Di antara banyaknya komentar warganet itu, ada pula yang menyerang argumen MM.

MM menulis kalau di antara tanda Ridho Allah adalah membiarkan jasad seseorang yang soleh tetap utuh. Argumen ini dibantah dengan mudah dengan sebuah pertanyaan: bagaimana dengan jasad Fir’aun yang sampai sekarang masih utuh?

Harusnya beginilah cara berdebat. Membalas argumen dengan argumen. Kalau perdebatannya seperti ini, pasti akan lebih seru dan terhindar dari perilaku menghujat orang lain.

Itu sekelumit pengalaman mencari sendiri contoh untuk teori dalam buku ini. Sekarang saya mau kembali ke pengalaman membaca buku ini.

Setelah menjelaskan berbagai fenomena sesat pikir, penulis kemudian membahas bahasa. Pada bagian ini saya membaca agak cepat karena sudah pernah membaca di buku lain dan sudah pernah mempelajarinya saat kuliah.

Tiba pada bagian inti, yaitu penalaran dan penyimpulan. Di bagian ini penulis lebih banyak menghadirkan contoh-contoh. Namun, contoh-contoh itu diletakkan setelah pembahasan materi sehingga agak sulit bagi saya untuk memahaminya. Selain itu, hanya sedikit sekali contoh-contoh yang dibahas. Penulis menjabarkan materi, lalu memberi contoh. Selesai.
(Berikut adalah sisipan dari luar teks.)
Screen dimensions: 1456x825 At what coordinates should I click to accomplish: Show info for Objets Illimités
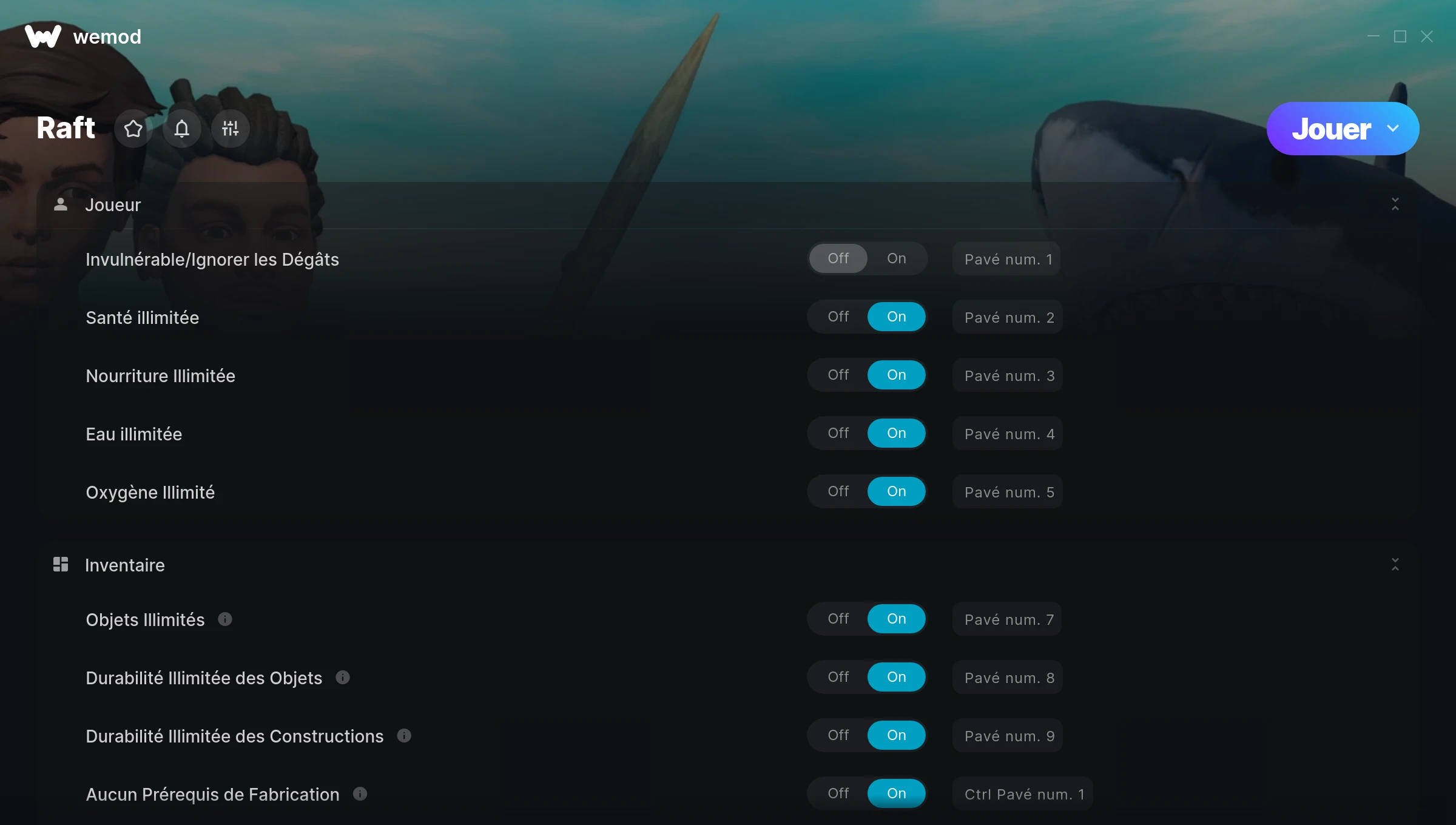pos(225,619)
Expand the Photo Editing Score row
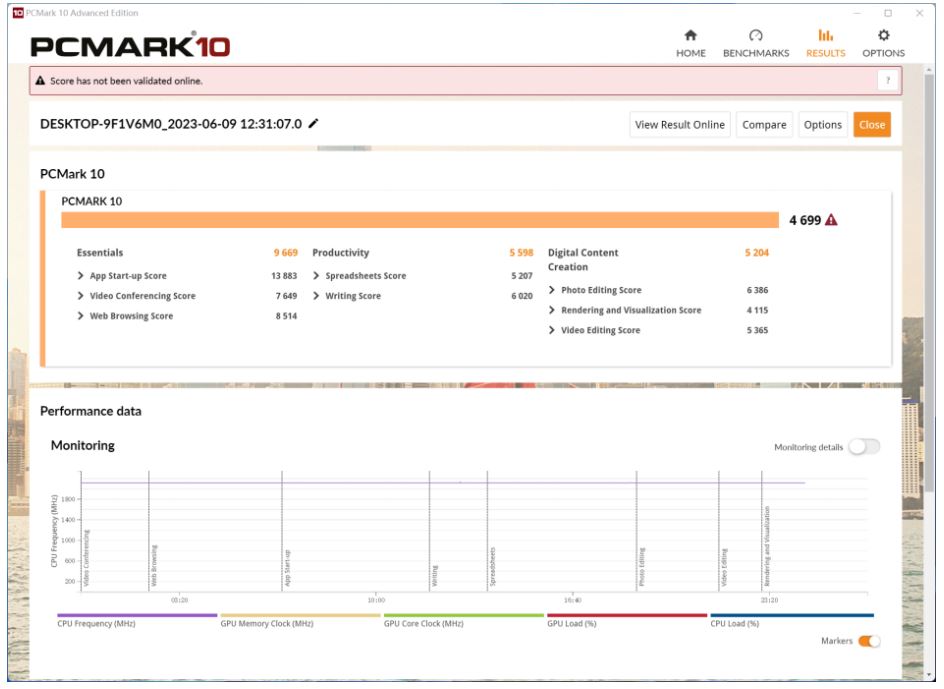944x689 pixels. pyautogui.click(x=552, y=290)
Saya harus menelaah sendiri contoh-contoh itu. Mungkin, penulis memang sengaja tidak memberi penjelasan supaya pembaca menalar sendiri contoh-contoh yang disajikannya.

Sebenarnya, saya sudah pernah belajar silogisme di SMA. Namun, saat itu saya tidak tahu apa gunanya belajar silogisme. Saya tidak tahu bahwa saya sedang belajar cara bernalar. Kalau saya tahu, mungkin saya serius mempelajarinya, atau mungkin juga tidak.

Kekurangan buku ini terletak pada tidak efektifnya kalimat yang digunakan penulis. Saya menemukan banyak sekali pengulangan kata dalam kalimat di buku ini, padahal sebenarnya kata yang diulang itu bisa dihilangkan dan tidak mengubah makna kalimat.

Kelebihan buku ini yaitu di bagian akhir buku, penulis menyediakan latihan yang cukup banyak buat pembaca sekaligus kunci jawabannya.

Saya senang dapat menyelesaikan buku ini. Buku ini menambah pengetahuan saya dan mungkin bisa meningkatkan cara berpikir saya. Mungkin suatu saat nanti saya akan memperoleh manfaat lain dari apa yang saya baca ini.